>> BEGIN PAGE TEXT

United States Trade Representative (USTR) 

  • USTR released the 2026 National Trade Estimate Report on Foreign Trade Barriers (NTE). The report highlights significant foreign barriers to U.S. exports, U.S. foreign direct investment (FDI), and U.S. electronic commerce. 
  • In an interview with Bloomberg, U.S. Trade Representative Jamieson Greer said plans are in the works to establish a Board of Trade to manage trade between the U.S. and China. 

Congress   

  • U.S. Senators Baldwin and Moreno wrote a letter to the Commerce Department asking it to open a 232 investigation into the national security threat of imports of heavy machinery. 
  • The Defending American Property Abroad passed the House of Representatives. The bill would give the president the authority to prohibit passenger and cargo ships from calling on U.S. ports if they visited the former Vulcan Materials port in Mexico. 

U.S. Department of the Treasury

  • FinCEN proposed a rule to establish a whistleblower program that offers incentives and protections to encourage individuals who have information about potential violations of the Bank Secrecy Act (BSA), International Emergency Economic Powers Act (IEEPA), Trading With the Enemy Act of 1917 (TWEA), and the Foreign Narcotics Kingpin Designation Act (Kingpin Act).

>> END PAGE TEXT
>> BEGIN DATA PROVIDED

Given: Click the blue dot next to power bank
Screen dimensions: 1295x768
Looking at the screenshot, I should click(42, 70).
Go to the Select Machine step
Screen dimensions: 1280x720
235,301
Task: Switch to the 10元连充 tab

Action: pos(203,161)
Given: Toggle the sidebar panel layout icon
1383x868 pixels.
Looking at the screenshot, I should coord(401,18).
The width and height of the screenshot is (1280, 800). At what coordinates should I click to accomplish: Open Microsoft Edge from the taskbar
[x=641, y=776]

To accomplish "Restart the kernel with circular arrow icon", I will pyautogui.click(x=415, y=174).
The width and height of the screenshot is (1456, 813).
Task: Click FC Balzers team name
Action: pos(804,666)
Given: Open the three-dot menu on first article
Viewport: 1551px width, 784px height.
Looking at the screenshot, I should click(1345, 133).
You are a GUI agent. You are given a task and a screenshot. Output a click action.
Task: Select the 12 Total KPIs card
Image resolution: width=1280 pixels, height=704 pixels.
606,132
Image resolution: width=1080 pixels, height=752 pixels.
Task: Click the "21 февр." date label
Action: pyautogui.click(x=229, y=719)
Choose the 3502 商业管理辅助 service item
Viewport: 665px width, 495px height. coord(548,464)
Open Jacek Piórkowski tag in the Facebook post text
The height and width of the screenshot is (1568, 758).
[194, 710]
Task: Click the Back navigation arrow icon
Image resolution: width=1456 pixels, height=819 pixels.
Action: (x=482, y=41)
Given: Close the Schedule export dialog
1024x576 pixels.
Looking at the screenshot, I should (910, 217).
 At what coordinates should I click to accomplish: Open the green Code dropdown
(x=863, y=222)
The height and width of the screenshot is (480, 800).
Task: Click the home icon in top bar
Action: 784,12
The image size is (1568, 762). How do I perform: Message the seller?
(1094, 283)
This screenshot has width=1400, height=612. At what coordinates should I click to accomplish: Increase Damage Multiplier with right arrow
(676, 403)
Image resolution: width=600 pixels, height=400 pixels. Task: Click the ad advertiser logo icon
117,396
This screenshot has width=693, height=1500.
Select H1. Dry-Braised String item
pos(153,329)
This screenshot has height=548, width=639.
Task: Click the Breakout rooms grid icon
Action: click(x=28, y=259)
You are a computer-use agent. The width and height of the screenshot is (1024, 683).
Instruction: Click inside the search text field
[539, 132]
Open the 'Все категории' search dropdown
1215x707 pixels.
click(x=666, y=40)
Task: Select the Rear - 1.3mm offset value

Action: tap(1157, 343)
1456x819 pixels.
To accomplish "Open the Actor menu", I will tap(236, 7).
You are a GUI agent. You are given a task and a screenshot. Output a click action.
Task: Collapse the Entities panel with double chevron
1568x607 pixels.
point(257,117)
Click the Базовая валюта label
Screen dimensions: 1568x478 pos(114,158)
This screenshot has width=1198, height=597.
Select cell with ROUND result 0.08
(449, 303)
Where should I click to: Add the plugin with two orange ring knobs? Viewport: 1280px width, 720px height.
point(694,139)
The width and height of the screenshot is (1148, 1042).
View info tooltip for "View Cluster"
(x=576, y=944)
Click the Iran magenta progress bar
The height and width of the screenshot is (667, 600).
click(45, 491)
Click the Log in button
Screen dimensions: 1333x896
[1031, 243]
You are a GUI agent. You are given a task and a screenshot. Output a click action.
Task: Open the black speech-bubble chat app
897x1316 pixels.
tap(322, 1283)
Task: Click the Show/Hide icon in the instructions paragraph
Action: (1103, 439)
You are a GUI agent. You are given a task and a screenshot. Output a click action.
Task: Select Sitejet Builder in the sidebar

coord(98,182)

>> END DATA PROVIDED

JOB: Transcribe the portion of the trade policy update from "United States Trade" up to and including "U.S. electronic commerce.". The items have no connection to the trade policy update.

FINAL RESULT:
United States Trade Representative (USTR) 

  • USTR released the 2026 National Trade Estimate Report on Foreign Trade Barriers (NTE). The report highlights significant foreign barriers to U.S. exports, U.S. foreign direct investment (FDI), and U.S. electronic commerce.